Cathy Cheney©Portland Business Journal

Grid-scale battery maker ESS Inc. plans to go public through a SPAC merger that values it at nearly $1.1 billion, the Wilsonville company announced Friday.

It’s a transformative move for the 10-year-old startup that has little revenue but is scaling up and looking to widely deploy its “flow battery.”

The technology is billed as a better alternative to lithium-ion batteries for long-duration storage — from 4-12 hours — that can help smooth the way for more intermittent renewable energy on the grid.

ACON S2 Acquisition Corp. (Nasdaq: STWO) is the SPAC partner that plans to bring ESS (officially ESS Tech Inc.) to the public markets in a deal expected to close in the third quarter.

“ESS offers a remarkable technology that is a game-changer in the world’s transition to clean energy,” Adam Kriger, ACON S2’s CEO, said in a statement. “With its tremendous market opportunity and leadership position in cost, performance and sustainability, ESS has a clear trajectory for growth as it scales.”

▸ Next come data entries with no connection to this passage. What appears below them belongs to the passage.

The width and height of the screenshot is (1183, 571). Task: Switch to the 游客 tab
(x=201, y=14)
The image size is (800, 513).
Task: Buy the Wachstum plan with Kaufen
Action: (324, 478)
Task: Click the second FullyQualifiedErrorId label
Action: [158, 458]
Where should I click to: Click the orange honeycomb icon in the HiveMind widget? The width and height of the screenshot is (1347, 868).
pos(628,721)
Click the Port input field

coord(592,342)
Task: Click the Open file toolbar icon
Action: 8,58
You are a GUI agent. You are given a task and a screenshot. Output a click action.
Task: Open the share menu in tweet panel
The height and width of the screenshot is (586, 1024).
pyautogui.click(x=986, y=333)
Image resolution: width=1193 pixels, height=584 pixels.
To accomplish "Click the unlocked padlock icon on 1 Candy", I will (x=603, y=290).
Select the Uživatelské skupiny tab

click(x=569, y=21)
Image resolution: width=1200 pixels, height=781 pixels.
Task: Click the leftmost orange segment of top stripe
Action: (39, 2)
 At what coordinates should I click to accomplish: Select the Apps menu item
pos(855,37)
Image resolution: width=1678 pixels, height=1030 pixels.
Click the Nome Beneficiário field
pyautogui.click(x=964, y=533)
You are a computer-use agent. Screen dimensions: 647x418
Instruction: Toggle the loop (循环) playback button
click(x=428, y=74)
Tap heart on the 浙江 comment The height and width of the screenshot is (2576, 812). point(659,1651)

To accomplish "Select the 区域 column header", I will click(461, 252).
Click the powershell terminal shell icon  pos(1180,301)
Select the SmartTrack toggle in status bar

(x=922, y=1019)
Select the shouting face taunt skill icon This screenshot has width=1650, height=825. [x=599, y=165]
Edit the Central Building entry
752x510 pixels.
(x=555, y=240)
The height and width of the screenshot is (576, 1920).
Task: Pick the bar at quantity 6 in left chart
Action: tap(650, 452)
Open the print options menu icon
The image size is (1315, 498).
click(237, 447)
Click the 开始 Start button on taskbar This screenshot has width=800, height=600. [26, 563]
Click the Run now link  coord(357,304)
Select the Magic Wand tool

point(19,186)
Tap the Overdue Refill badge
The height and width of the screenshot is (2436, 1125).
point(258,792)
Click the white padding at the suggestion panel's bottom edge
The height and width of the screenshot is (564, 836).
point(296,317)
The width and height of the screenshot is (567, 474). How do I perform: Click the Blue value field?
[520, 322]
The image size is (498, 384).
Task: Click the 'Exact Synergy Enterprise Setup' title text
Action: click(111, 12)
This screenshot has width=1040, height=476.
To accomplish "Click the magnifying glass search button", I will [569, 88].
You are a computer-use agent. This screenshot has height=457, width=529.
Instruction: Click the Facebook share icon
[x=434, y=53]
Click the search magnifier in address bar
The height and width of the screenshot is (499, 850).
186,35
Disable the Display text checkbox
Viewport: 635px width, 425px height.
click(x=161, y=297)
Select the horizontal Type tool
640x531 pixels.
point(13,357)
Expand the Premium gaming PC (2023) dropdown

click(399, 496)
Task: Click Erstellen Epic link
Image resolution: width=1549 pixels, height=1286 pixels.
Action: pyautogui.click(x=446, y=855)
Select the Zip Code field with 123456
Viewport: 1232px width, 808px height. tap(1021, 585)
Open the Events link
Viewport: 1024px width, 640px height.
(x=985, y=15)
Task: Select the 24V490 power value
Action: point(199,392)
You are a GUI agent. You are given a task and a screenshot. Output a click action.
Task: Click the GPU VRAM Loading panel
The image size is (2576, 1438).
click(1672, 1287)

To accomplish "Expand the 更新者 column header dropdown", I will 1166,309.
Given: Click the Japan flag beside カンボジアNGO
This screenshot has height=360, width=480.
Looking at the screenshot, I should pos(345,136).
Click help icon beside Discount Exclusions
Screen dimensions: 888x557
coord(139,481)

Short for "special purpose acquisition company," a SPAC raises money in an initial public offering and then acquires an existing business. It’s a shortcut route to taking a company public that has taken off in the last year or so, becoming more common than traditional IPOs.

In the deal, ACON S2 raised $250 million from various investors, including SB Energy Global Holdings and Breakthrough Energy Ventures, who led ESS’s last big investment round, a Series C in late 2019 that brought in $30 million.

Net proceeds of $465 million are expected in the deal. In an investor presentation, ESS said it would use the money to boost its manufacturing capacity from 250 megawatt-hours this year to 16 gigawatt-hours in 2025 — a 64-fold increase — as well as expand its sales footprint and improve the technology further.

The company said it has booked $2 million in revenue this year, and projected a jump to $37 million in 2022, $300 million in 2023 and on up to $3.5 billion by 2027. Expansion into Australia in 2023 and Europe in 2024 is planned.

If it all comes to pass, it would be the first big breakthrough for flow batteries, which despite high hopes, have remained an outsider looking in on a fast-growing market beguiled by lithium-ion batteries and their ever-shrinking prices. Several companies in the category have come and gone over the past several years.

But there are signs things could be changing as deep decarbonization drives a need for longer-duration storage.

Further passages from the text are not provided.